─── Records supplied ───

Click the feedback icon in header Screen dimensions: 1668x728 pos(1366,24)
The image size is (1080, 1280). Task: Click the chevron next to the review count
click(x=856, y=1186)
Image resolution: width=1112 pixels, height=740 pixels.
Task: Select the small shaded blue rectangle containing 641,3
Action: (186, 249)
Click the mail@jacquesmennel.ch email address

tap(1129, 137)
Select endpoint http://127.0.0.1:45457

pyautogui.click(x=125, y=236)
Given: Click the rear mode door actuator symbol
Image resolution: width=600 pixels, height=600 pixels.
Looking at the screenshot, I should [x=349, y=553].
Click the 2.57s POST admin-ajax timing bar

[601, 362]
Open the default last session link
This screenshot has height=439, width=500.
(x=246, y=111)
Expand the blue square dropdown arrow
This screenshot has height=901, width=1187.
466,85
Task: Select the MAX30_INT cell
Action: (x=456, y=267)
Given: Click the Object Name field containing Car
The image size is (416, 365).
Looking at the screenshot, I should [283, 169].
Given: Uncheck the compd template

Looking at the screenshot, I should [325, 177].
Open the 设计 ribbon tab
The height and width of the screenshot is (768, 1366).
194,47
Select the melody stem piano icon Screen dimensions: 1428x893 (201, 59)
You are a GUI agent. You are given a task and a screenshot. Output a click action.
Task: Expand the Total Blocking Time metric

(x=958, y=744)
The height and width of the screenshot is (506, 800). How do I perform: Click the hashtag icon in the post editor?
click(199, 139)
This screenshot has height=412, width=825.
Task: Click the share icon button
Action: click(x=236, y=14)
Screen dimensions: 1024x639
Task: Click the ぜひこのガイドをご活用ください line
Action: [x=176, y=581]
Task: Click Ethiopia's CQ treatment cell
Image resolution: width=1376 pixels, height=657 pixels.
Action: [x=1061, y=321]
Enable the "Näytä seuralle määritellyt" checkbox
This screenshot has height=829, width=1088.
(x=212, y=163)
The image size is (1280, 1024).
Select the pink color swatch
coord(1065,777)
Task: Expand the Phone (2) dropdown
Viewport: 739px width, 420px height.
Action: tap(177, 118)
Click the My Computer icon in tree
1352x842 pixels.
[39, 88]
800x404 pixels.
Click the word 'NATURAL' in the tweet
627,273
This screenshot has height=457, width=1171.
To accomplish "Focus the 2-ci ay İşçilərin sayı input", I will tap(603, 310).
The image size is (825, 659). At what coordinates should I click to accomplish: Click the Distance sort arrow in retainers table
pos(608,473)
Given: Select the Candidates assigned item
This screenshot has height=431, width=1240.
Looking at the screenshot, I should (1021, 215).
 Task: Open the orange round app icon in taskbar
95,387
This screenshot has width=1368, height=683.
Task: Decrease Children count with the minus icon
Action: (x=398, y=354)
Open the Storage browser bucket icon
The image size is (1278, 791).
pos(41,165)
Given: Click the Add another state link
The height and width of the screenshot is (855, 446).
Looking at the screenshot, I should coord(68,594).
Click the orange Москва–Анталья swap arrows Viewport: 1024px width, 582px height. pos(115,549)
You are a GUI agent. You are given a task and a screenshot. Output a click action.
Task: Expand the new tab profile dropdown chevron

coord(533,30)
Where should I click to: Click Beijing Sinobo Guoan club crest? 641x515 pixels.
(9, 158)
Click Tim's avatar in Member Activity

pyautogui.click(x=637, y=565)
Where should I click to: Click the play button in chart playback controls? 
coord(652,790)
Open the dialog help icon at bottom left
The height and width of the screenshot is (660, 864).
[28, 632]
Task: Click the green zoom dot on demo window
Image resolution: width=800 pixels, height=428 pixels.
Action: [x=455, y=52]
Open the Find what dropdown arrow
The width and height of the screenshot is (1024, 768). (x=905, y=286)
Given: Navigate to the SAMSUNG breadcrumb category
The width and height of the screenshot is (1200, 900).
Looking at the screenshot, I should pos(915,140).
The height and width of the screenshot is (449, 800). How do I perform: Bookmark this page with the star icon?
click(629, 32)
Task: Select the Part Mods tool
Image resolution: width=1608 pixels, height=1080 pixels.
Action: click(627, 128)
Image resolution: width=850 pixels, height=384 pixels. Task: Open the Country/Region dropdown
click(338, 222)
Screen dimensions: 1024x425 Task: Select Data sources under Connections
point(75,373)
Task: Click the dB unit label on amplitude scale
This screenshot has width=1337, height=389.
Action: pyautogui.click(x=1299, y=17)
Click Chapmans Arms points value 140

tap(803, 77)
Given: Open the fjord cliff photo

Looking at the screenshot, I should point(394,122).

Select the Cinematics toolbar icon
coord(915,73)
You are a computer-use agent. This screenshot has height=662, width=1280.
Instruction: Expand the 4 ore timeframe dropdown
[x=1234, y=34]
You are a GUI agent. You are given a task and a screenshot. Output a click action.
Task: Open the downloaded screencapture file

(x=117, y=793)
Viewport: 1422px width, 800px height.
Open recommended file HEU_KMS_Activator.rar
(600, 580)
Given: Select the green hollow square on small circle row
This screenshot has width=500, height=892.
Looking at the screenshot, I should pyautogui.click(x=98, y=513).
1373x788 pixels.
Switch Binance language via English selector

───

Would you print, exactly as written, every line above from the one holding "Given: Select the Candidates assigned item" through the one holding "Open the dialog help icon at bottom left", with both included and no other lines?

Given: Select the Candidates assigned item
This screenshot has height=431, width=1240.
Looking at the screenshot, I should (1021, 215).
 Task: Open the orange round app icon in taskbar
95,387
This screenshot has width=1368, height=683.
Task: Decrease Children count with the minus icon
Action: (x=398, y=354)
Open the Storage browser bucket icon
The image size is (1278, 791).
pos(41,165)
Given: Click the Add another state link
The height and width of the screenshot is (855, 446).
Looking at the screenshot, I should coord(68,594).
Click the orange Москва–Анталья swap arrows Viewport: 1024px width, 582px height. pos(115,549)
You are a GUI agent. You are given a task and a screenshot. Output a click action.
Task: Expand the new tab profile dropdown chevron

coord(533,30)
Where should I click to: Click Beijing Sinobo Guoan club crest? 641x515 pixels.
(9, 158)
Click Tim's avatar in Member Activity

pyautogui.click(x=637, y=565)
Where should I click to: Click the play button in chart playback controls? 
coord(652,790)
Open the dialog help icon at bottom left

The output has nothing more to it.